What you have to do: Retype the lines of the material that run from the line containing "Given: Toggle favorite star for ETH" through the line containing "pyautogui.click(x=367, y=99)", keeping both of those lines.

--

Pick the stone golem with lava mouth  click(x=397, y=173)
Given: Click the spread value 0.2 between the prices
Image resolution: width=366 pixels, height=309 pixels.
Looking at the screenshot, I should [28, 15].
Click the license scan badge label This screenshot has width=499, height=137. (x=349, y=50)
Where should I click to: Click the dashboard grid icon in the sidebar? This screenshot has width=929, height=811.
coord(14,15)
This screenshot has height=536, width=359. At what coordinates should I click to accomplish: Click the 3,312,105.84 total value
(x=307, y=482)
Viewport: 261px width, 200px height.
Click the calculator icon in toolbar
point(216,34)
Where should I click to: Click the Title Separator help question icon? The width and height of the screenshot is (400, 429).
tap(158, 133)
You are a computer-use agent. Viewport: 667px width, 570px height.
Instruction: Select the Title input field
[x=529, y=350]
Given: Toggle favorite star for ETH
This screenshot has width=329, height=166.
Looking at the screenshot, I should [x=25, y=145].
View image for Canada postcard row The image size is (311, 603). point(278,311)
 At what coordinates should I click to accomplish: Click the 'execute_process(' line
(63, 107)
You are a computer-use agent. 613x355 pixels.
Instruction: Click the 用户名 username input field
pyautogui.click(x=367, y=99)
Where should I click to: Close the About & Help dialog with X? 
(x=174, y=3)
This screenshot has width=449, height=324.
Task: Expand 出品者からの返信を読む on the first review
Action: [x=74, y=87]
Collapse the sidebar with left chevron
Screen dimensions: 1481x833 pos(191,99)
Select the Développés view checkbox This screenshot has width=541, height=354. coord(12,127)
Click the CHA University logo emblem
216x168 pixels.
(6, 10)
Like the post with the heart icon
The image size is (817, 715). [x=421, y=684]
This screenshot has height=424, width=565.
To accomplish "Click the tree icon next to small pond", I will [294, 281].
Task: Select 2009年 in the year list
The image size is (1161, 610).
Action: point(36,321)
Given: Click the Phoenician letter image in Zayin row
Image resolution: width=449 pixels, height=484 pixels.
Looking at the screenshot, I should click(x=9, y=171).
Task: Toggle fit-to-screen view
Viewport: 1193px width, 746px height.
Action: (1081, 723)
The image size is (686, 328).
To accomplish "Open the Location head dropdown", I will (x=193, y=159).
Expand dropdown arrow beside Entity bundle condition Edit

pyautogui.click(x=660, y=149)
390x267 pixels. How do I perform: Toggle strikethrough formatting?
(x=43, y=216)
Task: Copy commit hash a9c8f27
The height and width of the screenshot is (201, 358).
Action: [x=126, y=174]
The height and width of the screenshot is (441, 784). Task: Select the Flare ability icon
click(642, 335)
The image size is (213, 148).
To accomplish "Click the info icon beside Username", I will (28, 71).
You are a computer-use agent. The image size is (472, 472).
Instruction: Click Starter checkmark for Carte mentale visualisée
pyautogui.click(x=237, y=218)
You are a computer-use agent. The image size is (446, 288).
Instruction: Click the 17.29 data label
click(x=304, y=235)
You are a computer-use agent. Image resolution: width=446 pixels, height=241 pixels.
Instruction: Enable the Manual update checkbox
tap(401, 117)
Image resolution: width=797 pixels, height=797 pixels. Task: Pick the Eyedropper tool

--

The answer:
Given: Toggle favorite star for ETH
This screenshot has width=329, height=166.
Looking at the screenshot, I should [x=25, y=145].
View image for Canada postcard row The image size is (311, 603). point(278,311)
 At what coordinates should I click to accomplish: Click the 'execute_process(' line
(63, 107)
You are a computer-use agent. 613x355 pixels.
Instruction: Click the 用户名 username input field
pyautogui.click(x=367, y=99)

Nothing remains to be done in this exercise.